Centrality gives an estimation on how important a node or edge is for the connectivity or the information flow of the network. It is a useful parameter in signalling networks and it is often used when trying to find drug targets. [23] It is most commonly used in PINs to determine important proteins and their functions. Centrality can be measured in different ways depending on the graph and the question that needs answering, they include the degree of nodes or the number of connected edges to a node, global centrality measures, or via random walks which is used by the Google PageRank algorithm to assign weight to each webpage. [24] The centrality measures may be affected by errors due to noise on measurement and other causes. [25] Therefore, the topological descriptors should be defined as random variable with the associated probability distribution encoding the uncertainty on their value. [9]

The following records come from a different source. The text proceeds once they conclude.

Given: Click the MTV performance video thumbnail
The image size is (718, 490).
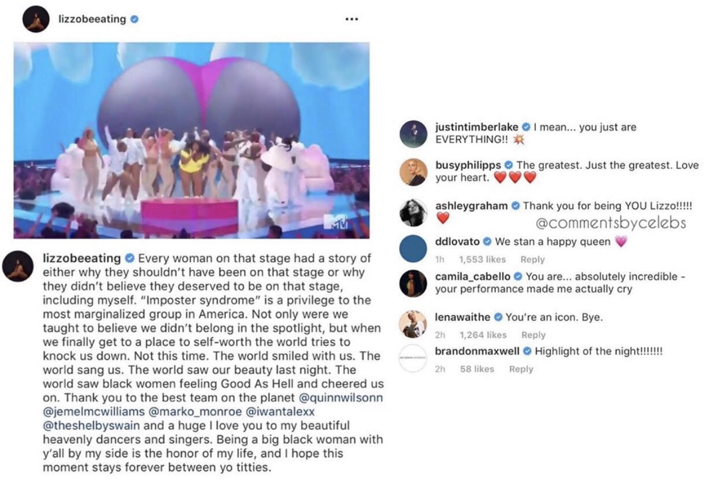Looking at the screenshot, I should [192, 140].
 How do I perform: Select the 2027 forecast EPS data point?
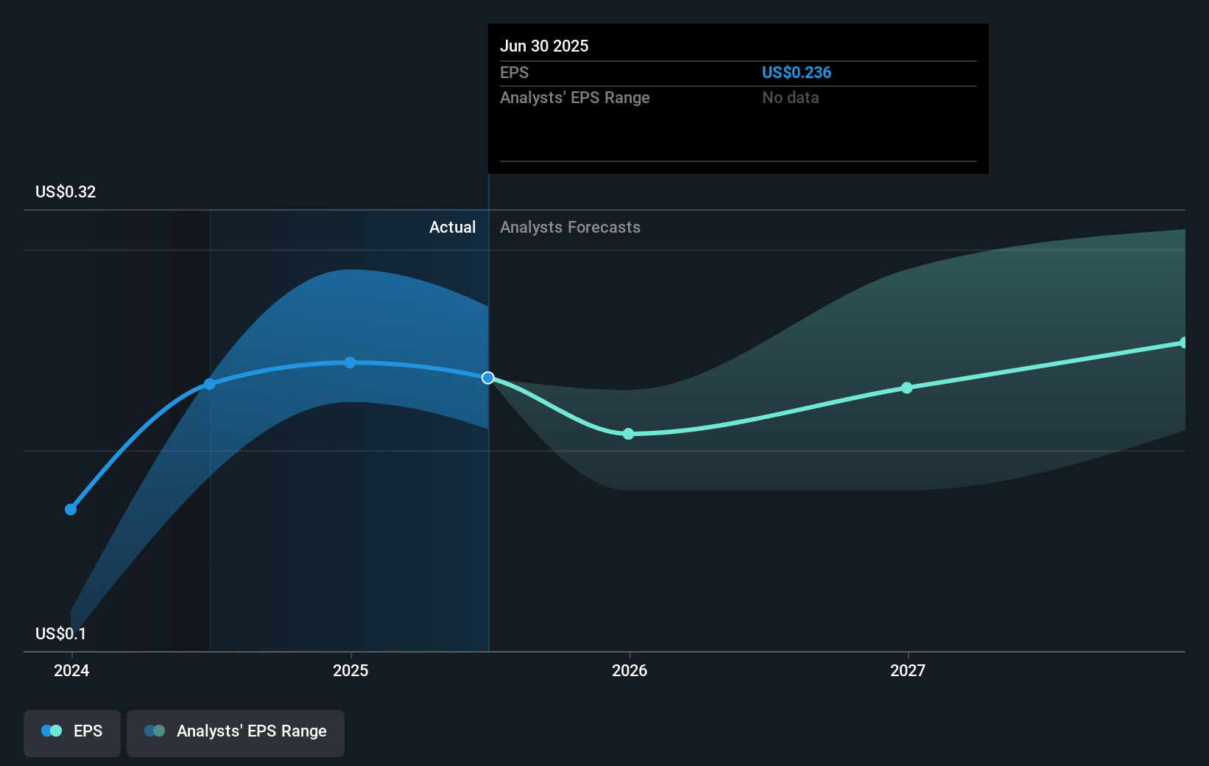tap(907, 387)
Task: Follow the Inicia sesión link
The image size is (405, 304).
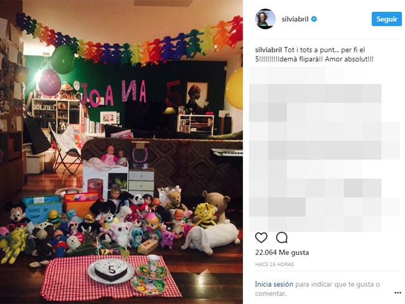Action: (274, 284)

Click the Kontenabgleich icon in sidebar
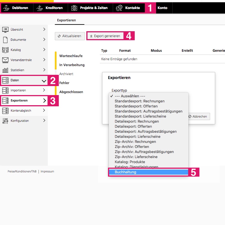tap(5, 111)
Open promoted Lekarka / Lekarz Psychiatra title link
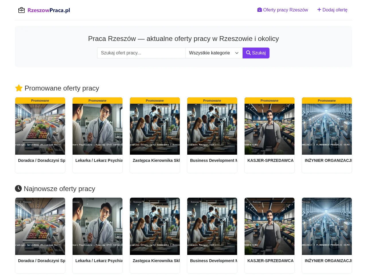The image size is (367, 275). pyautogui.click(x=99, y=160)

Topological Clustering or Topological Data Analysis (TDA) provides a general framework to analyze high dimensional, incomplete, and noisy data in a way that reduces dimensional and gives a robustness to noise. The idea that is that the shape of data sets contains relevant information. When this information is a homology group there is a mathematical interpretation that assumes that features that persist for a wide range of parameters are "true" features and features persisting for only a narrow range of parameters are noise, although the theoretical justification for this is unclear. [26] This technique has been used for progression analysis of disease, [27] [28] viral evolution, [29] propagation of contagions on networks, [30] bacteria classification using molecular spectroscopy, [31] and much more in and outside of biology.
The shortest path problem is a common problem in graph theory that tries to find the path between two vertices (or nodes) in a graph such that the sum of the weights of its constituent edges is minimized. This method can be used to determine the network diameter or redundancy in a network. there are many algorithms for this including Dijkstra's algorithm, Bellman–Ford algorithm, and the Floyd–Warshall algorithm just to name a few.
Cluster analysis groups objects (nodes) such that objects in the same cluster are more similar to each other than to those in other clusters. This can be used to perform pattern recognition, image analysis, information retrieval, statistical data analysis, and so much more. It has applications in Plant and animal ecology, Sequence analysis, antimicrobial activity analysis, and many other fields. Cluster analysis algorithms come in many forms as well such as Hierarchical clustering, k-means clustering, Distribution-based clustering, Density-based clustering, and Grid-based clustering.
Gene annotation databases are commonly used to evaluate the functional properties of experimentally derived gene sets. Annotation Enrichment Analysis (AEA) is used to overcome biases from overlap statistical methods used to assess these associations. [32] It does this by using gene/protein annotations to infer which annotations are over-represented in a list of genes/proteins taken from a network.
Network | Analysis Tools |
---|---|
Transcriptional regulatory networks | FANMOD, [33] ChIP-on-chip, [34] position–weight |
Gene Co-Expression Networks | FANMOD, Paired Design, [35] WGCNA [36] |
Signal transduction | FANMOD, PathLinker [37] |
Metabolic Network | FANMOD, Pathway Tools, Ergo, KEGGtranslator, ModelSEED |
Protein-Protein Interaction Networks | FANMOD, NETBOX, [38] Text Mining, [39] STRING |
Neuronal Network | FANMOD, Neural Designer, Neuroph, Darknet |
Food Webs | FANMOD, RCN, R |
Within Species and Between Species Interaction Networks | FANMOD, NETBOX |
DNA-DNA Chromatin Networks | FANMOD, |
Gene Regulatory Networks | FANMOD, |
Bioinformatics is an interdisciplinary field of science that develops methods and software tools for understanding biological data, especially when the data sets are large and complex. Bioinformatics uses biology, chemistry, physics, computer science, computer programming, information engineering, mathematics and statistics to analyze and interpret biological data. The subsequent process of analyzing and interpreting data is referred to as computational biology.
Computational biology refers to the use of data analysis, mathematical modeling and computational simulations to understand biological systems and relationships. An intersection of computer science, biology, and big data, the field also has foundations in applied mathematics, chemistry, and genetics. It differs from biological computing, a subfield of computer science and engineering which uses bioengineering to build computers.
A generegulatory network (GRN) is a collection of molecular regulators that interact with each other and with other substances in the cell to govern the gene expression levels of mRNA and proteins which, in turn, determine the function of the cell. GRN also play a central role in morphogenesis, the creation of body structures, which in turn is central to evolutionary developmental biology (evo-devo).
In bioinformatics, sequence clustering algorithms attempt to group biological sequences that are somehow related. The sequences can be either of genomic, "transcriptomic" (ESTs) or protein origin. For proteins, homologous sequences are typically grouped into families. For EST data, clustering is important to group sequences originating from the same gene before the ESTs are assembled to reconstruct the original mRNA.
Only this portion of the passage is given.